[Collected data entries]
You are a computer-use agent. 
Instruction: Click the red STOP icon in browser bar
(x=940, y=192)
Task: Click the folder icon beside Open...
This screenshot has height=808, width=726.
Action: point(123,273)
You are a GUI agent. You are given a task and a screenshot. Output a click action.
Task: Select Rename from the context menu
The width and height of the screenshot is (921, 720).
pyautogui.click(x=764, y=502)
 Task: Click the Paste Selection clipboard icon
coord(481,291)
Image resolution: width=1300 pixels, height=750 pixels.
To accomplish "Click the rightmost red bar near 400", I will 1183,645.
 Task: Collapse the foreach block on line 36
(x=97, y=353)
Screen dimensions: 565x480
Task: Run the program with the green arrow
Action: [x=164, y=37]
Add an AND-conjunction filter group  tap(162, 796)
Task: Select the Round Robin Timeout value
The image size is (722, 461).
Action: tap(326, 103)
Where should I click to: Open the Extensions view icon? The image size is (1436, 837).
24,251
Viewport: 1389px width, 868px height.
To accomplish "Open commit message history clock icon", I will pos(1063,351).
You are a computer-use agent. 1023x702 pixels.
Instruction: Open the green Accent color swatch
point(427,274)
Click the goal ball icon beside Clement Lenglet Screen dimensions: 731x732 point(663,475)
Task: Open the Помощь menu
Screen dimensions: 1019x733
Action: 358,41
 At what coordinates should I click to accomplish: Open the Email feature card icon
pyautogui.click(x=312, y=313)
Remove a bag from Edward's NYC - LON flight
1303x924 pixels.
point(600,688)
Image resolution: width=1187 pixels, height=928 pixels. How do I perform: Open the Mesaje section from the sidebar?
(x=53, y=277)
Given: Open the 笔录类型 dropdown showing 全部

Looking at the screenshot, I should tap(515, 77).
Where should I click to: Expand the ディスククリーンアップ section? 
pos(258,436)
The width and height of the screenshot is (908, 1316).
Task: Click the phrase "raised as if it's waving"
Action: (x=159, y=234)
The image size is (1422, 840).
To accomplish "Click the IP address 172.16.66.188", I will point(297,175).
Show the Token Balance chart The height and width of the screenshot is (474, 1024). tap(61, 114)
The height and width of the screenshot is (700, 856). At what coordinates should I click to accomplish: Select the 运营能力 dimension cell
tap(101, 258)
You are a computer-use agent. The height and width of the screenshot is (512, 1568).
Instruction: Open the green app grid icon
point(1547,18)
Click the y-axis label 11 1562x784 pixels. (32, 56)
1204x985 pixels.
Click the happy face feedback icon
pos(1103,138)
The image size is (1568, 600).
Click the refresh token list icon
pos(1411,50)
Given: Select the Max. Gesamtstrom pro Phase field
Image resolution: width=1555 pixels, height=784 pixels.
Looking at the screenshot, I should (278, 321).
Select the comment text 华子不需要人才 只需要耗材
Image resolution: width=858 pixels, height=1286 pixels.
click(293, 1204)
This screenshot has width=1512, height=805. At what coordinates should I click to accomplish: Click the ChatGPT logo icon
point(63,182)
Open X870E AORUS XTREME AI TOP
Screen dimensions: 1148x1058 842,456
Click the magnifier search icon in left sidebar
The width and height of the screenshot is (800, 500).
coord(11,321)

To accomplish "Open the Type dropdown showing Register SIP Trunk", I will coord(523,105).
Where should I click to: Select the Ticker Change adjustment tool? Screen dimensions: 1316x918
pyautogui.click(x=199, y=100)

> EXERCISE AIM
Go through the data above and find the lines with the word "beside". Copy each of those lines.

> RESULT BELOW
Task: Click the folder icon beside Open...
Click the goal ball icon beside Clement Lenglet Screen dimensions: 731x732 point(663,475)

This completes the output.